Algı, organizmanın nesne ve olaylara karşı yaptığı, anlamlı, sistemli ve toptan bir haykırış, bir sesleniş bir tepkidir. Algılar duyuların sonucu ortaya çıkar. Algılar kişinin geçmiş öğrenmelerimiz ya da yeni öğrenmelerimiz sonucu şekil alır. Yani içinde doğduğunuz aileden, bir anlamda sosyalleşmeye başladığınız okuldan, içinde yaşadığınız toplumdan, size empoze edilen görüşlere köle olduğunuz kitle iletişim araçlarından beslenir ve her geçen gün büyüyen bir değer ler dizini oluşur.
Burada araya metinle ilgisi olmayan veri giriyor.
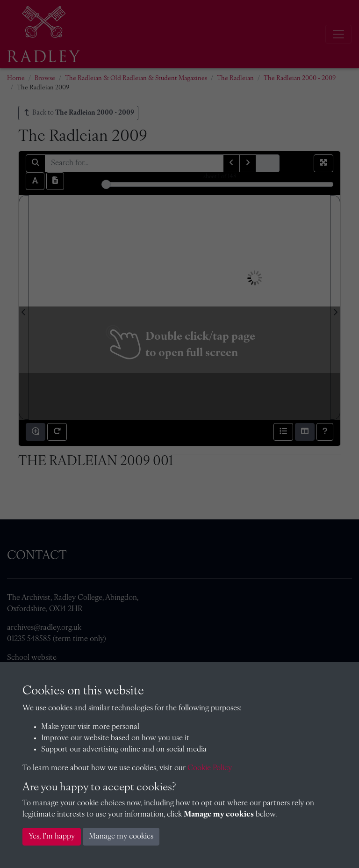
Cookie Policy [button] (209, 768)
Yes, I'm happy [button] (51, 837)
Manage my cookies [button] (121, 837)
Bireyin kişiliğinden bahsederken değerleri yok saymak imkansızdır. İşte bu sebepledir ki, algılayabilme, bir kişilik tepkisidir. En önemli belirtisi de duyumların, belli bir nesne ve şekle ait olduğuna dair bir bilinç halinin kişide ortaya çıkmasıdır. Bunun için, kişide, bir şeyin algısı oluştuğu zaman, o şeyi tanıyor, biliyor demektir. Duyu organları yoluyla alınan duyumların neye ait olduğu kişi tarafından bilindiği ya da tanındığı anda, duyumların bir yorumlanması söz konusu olur.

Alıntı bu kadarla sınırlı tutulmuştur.